Preview Travel Inc. plans to use most of the $25 million it raised in last year’s initial public stock offering to lure new travelers to its booking services in a new winner-take-all, America Online-style marketing offensive, company officials said.
“Expect to see a major branding and customer acquisition program,” said Preview president and CEO Ken Orton. “We’re using most of our funds to build our database of customers and sell them more travel. That’s our primary mission right now.”
In one of his first interviews after the quiet period imposed by the Securities and Exchange Commission following Preview’s $11-a-share IPO on Nov. 20, Orton revealed new details of a strategy announced when the company filed to go public.
Part of the cash generated by the stock offering will fuel the launch of an advertising blitz designed to win new customers as quickly as possible. Although this turn of events hardly comes as a surprise to observers of the online travel services company, the level of intensity might raise more than a few eyebrows in the business.
“Within a year, we will dominate our competitors,” Orton predicted. Preview’s multi-million dollar infusion comes at a bad time for its two biggest rivals, Microsoft’s Expedia and Sabre’s Travelocity. The decision to shut down Mungo Park suggests that Microsoft is “still trying to decide who it is going to be,” Orton said.
Meanwhile, Sabre is poised to become a victim of its own success as the industry asks itself “if it wants a CRS to be distributing travel online at the same time,” he added.
Those are harsh words from a company valued at about $125 million that hasn’t turned a profit since going into online travel. But consider its role model: The underdog-turned-superstar of the online world, AOL. Travel services sold through AOL represented 92 percent of Preview Travel’s online revenues for the first three months of 1997 and 79 percent for the second three months, according to its preliminary prospectus to investors. After the stock offering, which sold just less than a quarter of the company to investors, AOL remains its largest single shareholder.

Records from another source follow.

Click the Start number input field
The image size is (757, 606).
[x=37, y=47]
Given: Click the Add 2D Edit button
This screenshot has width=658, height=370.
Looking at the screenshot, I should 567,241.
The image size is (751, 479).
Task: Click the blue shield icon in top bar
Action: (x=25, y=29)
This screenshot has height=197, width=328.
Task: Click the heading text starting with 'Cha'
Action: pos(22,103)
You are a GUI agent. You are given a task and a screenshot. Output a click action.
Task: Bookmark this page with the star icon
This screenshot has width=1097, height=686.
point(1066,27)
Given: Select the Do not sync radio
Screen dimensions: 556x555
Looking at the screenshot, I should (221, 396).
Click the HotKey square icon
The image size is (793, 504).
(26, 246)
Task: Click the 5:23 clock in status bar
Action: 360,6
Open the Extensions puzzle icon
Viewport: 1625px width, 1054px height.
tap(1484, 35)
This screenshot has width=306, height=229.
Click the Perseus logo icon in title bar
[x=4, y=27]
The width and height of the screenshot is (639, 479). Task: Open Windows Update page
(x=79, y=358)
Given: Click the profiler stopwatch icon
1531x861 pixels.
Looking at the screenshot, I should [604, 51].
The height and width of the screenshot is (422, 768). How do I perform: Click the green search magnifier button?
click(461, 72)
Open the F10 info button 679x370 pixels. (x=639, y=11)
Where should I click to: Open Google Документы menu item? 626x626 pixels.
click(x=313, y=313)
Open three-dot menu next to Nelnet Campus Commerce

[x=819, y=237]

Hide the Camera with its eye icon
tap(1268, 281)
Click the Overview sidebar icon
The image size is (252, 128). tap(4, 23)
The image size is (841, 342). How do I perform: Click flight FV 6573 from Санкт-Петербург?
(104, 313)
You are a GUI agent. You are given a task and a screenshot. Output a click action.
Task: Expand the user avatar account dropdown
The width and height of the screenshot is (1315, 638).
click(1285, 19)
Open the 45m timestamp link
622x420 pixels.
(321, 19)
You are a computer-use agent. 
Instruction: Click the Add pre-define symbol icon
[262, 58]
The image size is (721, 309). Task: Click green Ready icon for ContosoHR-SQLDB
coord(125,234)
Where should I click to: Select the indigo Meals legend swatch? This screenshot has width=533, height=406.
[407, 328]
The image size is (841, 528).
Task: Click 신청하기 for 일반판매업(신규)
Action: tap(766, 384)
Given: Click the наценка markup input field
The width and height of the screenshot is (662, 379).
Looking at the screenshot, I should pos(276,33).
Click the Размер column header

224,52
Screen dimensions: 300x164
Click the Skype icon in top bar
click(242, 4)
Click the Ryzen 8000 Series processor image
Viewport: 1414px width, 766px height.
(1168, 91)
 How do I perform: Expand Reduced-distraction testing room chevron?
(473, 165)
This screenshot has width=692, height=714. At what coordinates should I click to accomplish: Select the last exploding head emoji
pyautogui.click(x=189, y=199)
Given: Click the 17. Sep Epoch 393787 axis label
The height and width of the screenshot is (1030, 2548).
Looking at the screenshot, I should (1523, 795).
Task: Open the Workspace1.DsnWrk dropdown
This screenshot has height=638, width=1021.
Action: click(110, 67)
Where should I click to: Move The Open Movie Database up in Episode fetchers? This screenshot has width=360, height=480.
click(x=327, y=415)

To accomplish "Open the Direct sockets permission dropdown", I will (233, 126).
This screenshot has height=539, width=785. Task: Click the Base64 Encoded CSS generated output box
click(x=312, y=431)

“AOL is our inspiration, and we’ve learned a lot from them,” says Orton. “We made our bet on AOL when they were the third-largest commercial online service, behind CompuServe and Prodigy. They took on Microsoft and beat them back into submission.”
As Orton sees it, Preview is now in a similar three-way “horse race for market dominance.” Winning will depend on Microsoft and Sabre continuing to have problems, and Preview solving some of its own.
Topping the list of Preview’s troubles is its lack of profitability. Any hopes that the company might end the year in the black were dashed by the recent airline commission cuts. Orton said that analysts were concerned with Preview’s performance, but he said his plans to show a better return soon were warmly received by the investment community during his presentations.
Another big question is how successful Preview’s marketing and dealmaking moves will be. Although he would not elaborate on how the IPO money would be spent-except to say that the company was testing a series of television spots-Orton seemed to imply that he might rely on a scattershot, AOL-style “disk in every mailbox” approach to attracting new clients.
It remains to be seen how receptive travelers would be to that kind of strategy. Investors are treading water in the meantime, which in itself is a problem for the company’s morale. Preview’s stock didn’t have the customary aftermarket bounce of several points that follows an initial public offering, and its share price has held steady at or below its offering price since it went on sale.
But Orton is shrugging off those concerns for now. “We’re not watching our stock price from day to day,” he said. “We’re extremely aggressive, extremely flexible, and I really like our competitive position.”